6. Label each bottle “Hand Sanitizer 75% alcohol” Warning: For fire safety information, see the WHO pamphlet:
Isopropyl alcohol (also known as rubbing alcohol) kills bacteria and viruses. It is sold in different strengths, typically 70%, 91%, and 99%. The target strength for the final hand sanitizer is 75% alcohol. o For 99% alcohol, start with 1 cup (240 ml) o For 91% alcohol, start with 1 cup plus 4 teaspoons (265 ml) o For 70% alcohol, start with 1 and 1/4 cups (300 ml) The 70% alcohol case, no additional water is needed, and the resulting sanitizer is 66% alcohol, which is less than the WHO recommended 75%, but still greater than the minimum required 60% for effectiveness. If using ethanol instead of isopropyl alcohol, per WHO, the target final concentration is 80%. Do not use 99% alcohol directly as hand sanitizer.
Some water is needed for the sanitizer to work.

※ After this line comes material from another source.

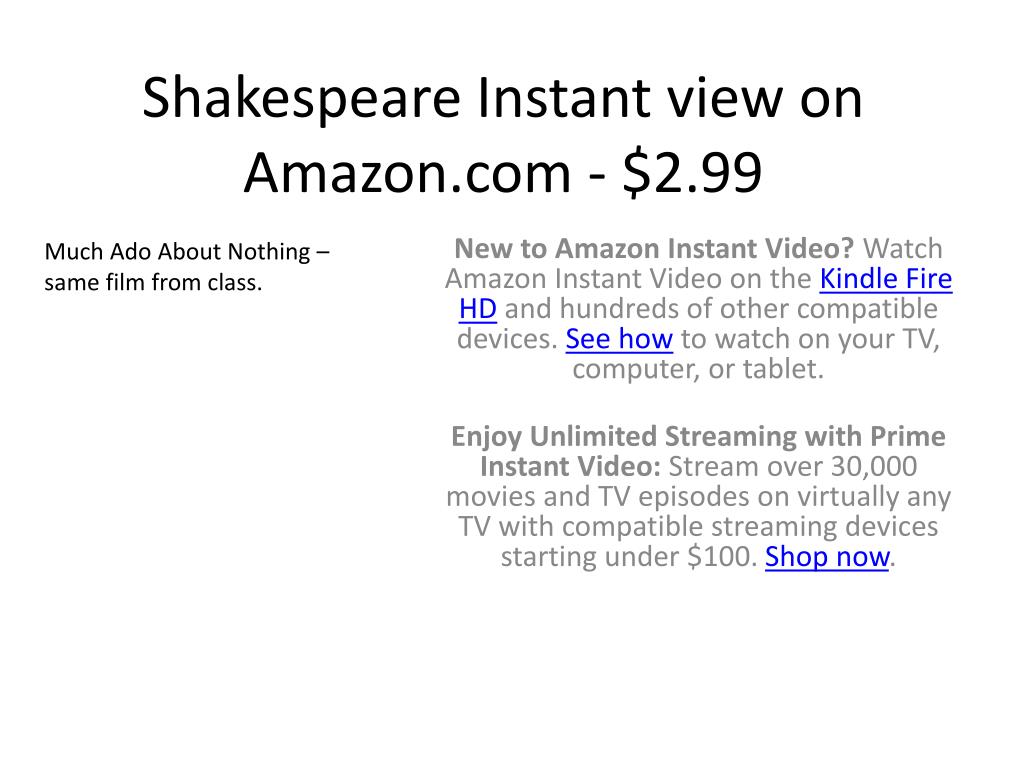Viewport: 1024px width, 768px height.
Task: Click the underlined HD link text
Action: tap(477, 309)
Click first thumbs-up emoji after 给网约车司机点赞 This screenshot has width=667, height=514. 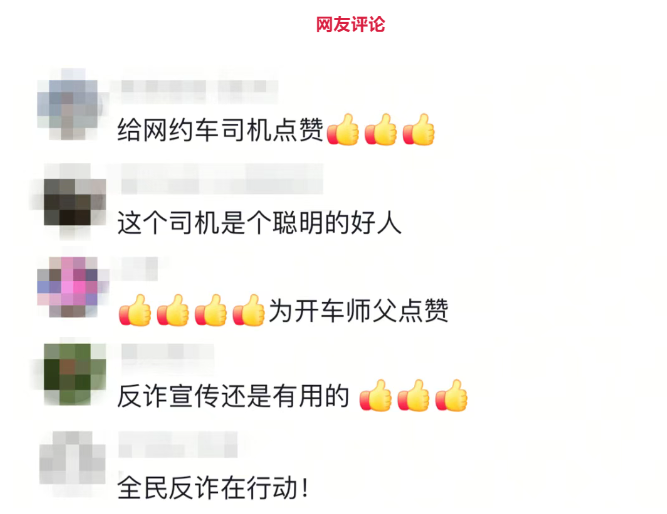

The final product must be between 60% and 95% alcohol. Hydrogen peroxide 3% is an antiseptic sold in drugstores with other disinfectants. The small amount used in the formula is not effective for sanitizing the skin. Its purpose to kill any spores in the ingredients and containers. Glycerin (also known as glycerol) is a clear, thick liquid used as a moisturizer in skin care products and as a food ingredient. It helps prevent your hands from drying out. You can find it in the drugstore with other skin care products. If your water is not absolutely clean, first boil it and allow it too cool to room temperature. If your containers and ingredients are not absolutely clean, allow 72 hours for the hydrogen peroxide to kill any spores present, and keep the solution away from sunlight and UV light, which break down the hydrogen peroxide. Some viewers are asking if they can substitute, omit, or add specific ingredients. Sorry, I don’t know. I just took the WHO formula and scaled down the quantities.
The WHO pamphlet recommends not to add any fragrance or gelling agents. The consistency of the final product is a liquid, not a gel. A spray bottle is useful for applying the sanitizer to your hands without dripping. Be careful to direct the spray at your hands. Label the container and keep it away from anyone who might misuse it. Beware of DIY hand sanitizer formulas that result in a final alcohol content of less than 60%. For example, mixing two parts 70% alcohol with one part aloe vera gel results in a final 47% alcohol content, which is too low. 80-proof vodka is only 40% alcohol and therefore not suitable for making sanitizer. Disclaimer: “All reasonable precautions have been taken by the World Health Organization to verify the information contained in this document. However, the published material is being distributed without warranty of any kind, either expressed or implied. The responsibility for the interpretation and use of the material lies with the reader. In no event shall the World Health Organization be liable for damages arising from its use.”